ココに注目!: ボリンジャーバンド+3σの過熱圏に位置しており、±1σ幅が5日前比2.3倍と急拡張しているのは短期的な過熱を示唆します。一方、一目均衡表では転換線と基準線がともに1,874円付近で並んでおり、三役好転の条件は未達です。移動平均線の並びも混在状態で、上場来高値更新銘柄と比べるとトレンドの完成度は一段低い段階といえます。RSI14が72.51と過熱圏に差しかかっており、上場来高値到達のタイミングで達成感からの反落が入るリスクも意識が必要です。信用倍率6.87倍・買残317,000株と需給面での重さは中程度です。上場来高値を終値で明確に更新し、突破後に押した際の25日線が最初の下値支持帯として機能するかが注目点です。
南都銀行(8367)
地味ながら着実に高値を更新し続けている奈良の地方銀行です。終値1,644円と前日比+1.54%で、本日の終値がそのまま52週高値となっています。5月8日こそザラ場で発表された好決算で急騰しましたが、本来はそうした急騰型ではなく押しを挟みながら高値を切り上げる安定した上昇が続いており、長期金利の上昇基調を背景とした利鞘改善期待と株主還元強化への評価が下支えとなっているとみられます。出来高25日平均は2倍と地方銀行としては活発で、継続的な資金流入が確認できます。
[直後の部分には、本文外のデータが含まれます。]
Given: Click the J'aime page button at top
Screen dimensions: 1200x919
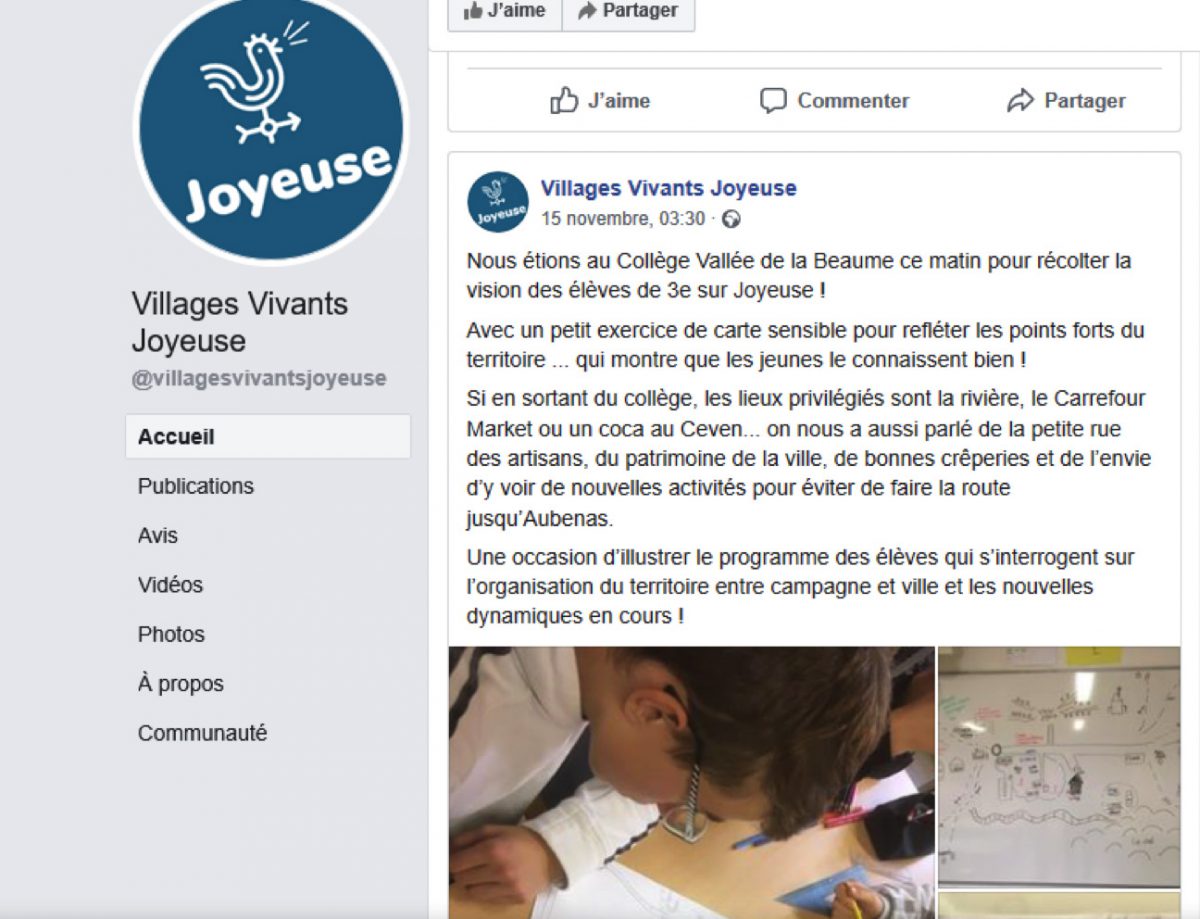Looking at the screenshot, I should point(505,11).
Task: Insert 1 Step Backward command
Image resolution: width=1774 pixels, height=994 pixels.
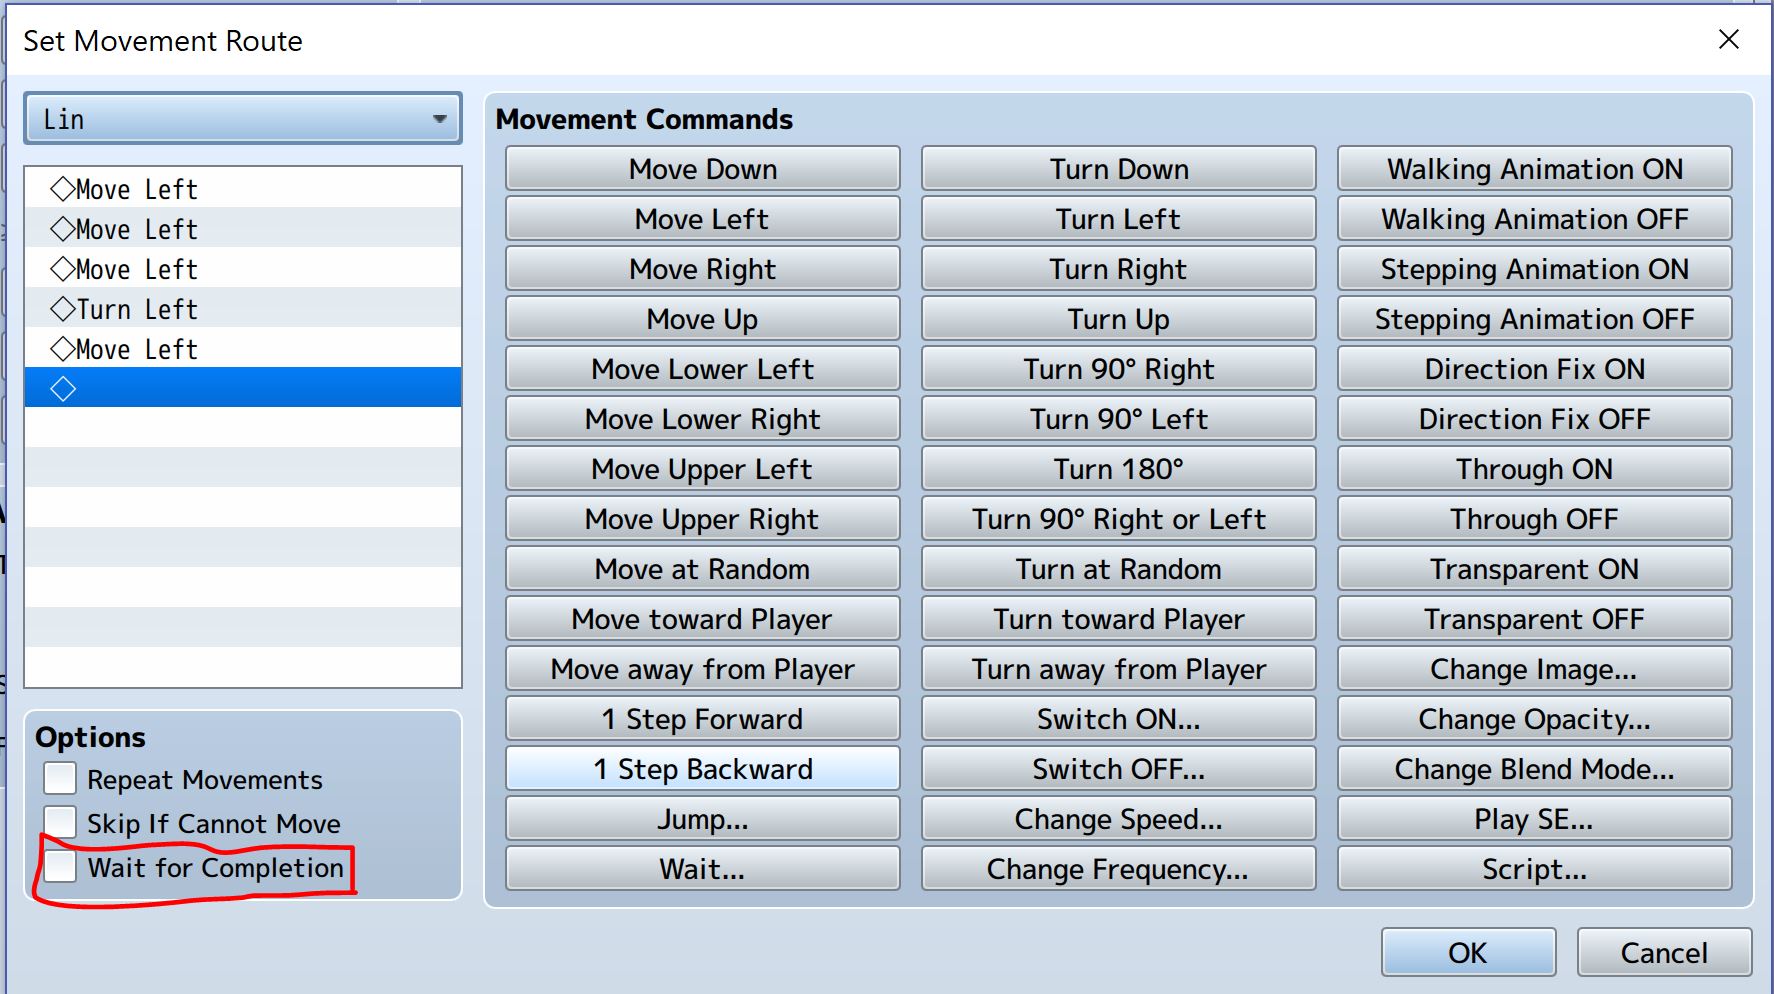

ココに注目!: 移動平均線はパーフェクトオーダーが完成しており、一目均衡表も三役好転・雲上と強気の配置が整っています。ボリンジャーバンドは+2σを超えるの過熱圏にありますが、±1σ幅の拡大は5日前比1.2倍と横ばいに近く、価格帯がじわじわと上方にスライドしている健全な上昇形状です。RSI14は65台とまだ過熱警戒の余地があり、上値追いの余力は残されています。一方で信用倍率15.12倍・買残130万株超という数字は将来的な売り圧力として意識されます。地方銀行として日々の出来高水準が限られるため、信用残の絶対量と流動性のバランスで需給を判断することが重要です。上昇が継続するためには日銀の政策方針と長期金利の動向が引き続き重要なテーマで、マクロ環境の変化に敏感な点は留意が必要です。押し目があれば25日線前後がエントリーを検討できる水準でしょう。